Bono's cry on this record -- and it's not even an incantation -- is "Rejoice!". But as his own rejoicing voice, straining and waving like an archangel's wings, arches its chords towards the lost paradise -- where everything is golden and exultant forever -- you start to wonder if maybe you missed something. Where did it go? But "love me, come with me," says the voice, "this is your voice, my brother, for you two are U2." Anata mo, anata mo . . .

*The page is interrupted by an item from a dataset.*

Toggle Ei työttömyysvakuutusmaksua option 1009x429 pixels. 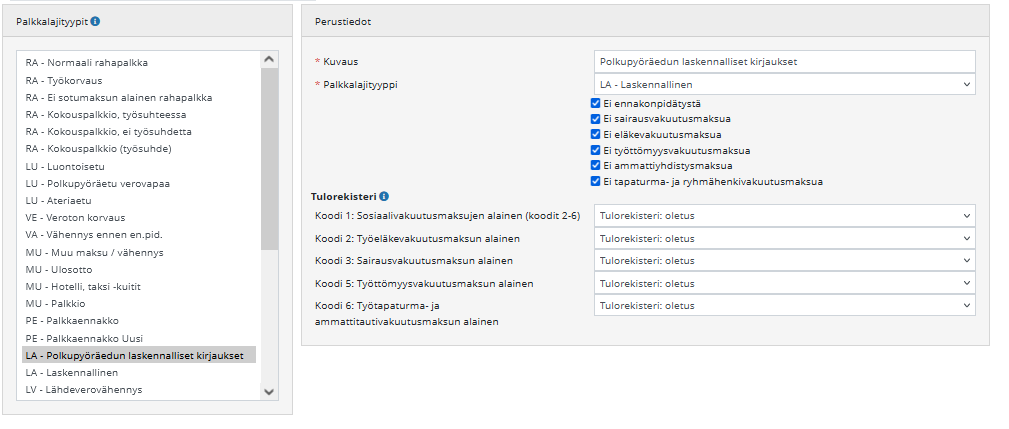[x=596, y=150]
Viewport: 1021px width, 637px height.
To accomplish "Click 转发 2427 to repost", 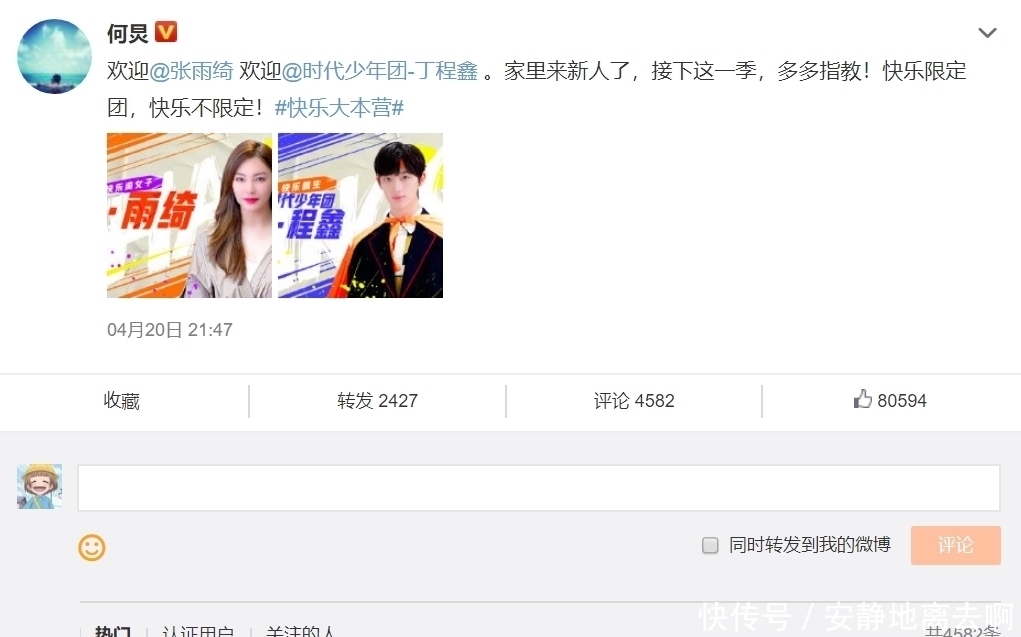I will (x=377, y=401).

Obviously rock doesn't expire just because groups run out of ways to change it. U2, I guess, will continue to "move" in live performance, just like James Brown. But they will only move on the lightest surface. Their music does "soar" -- in fact it wings its way pretty serenely over danger zones like The Fall or The Birthday Party. But then 'God' knows, there are other religions . . .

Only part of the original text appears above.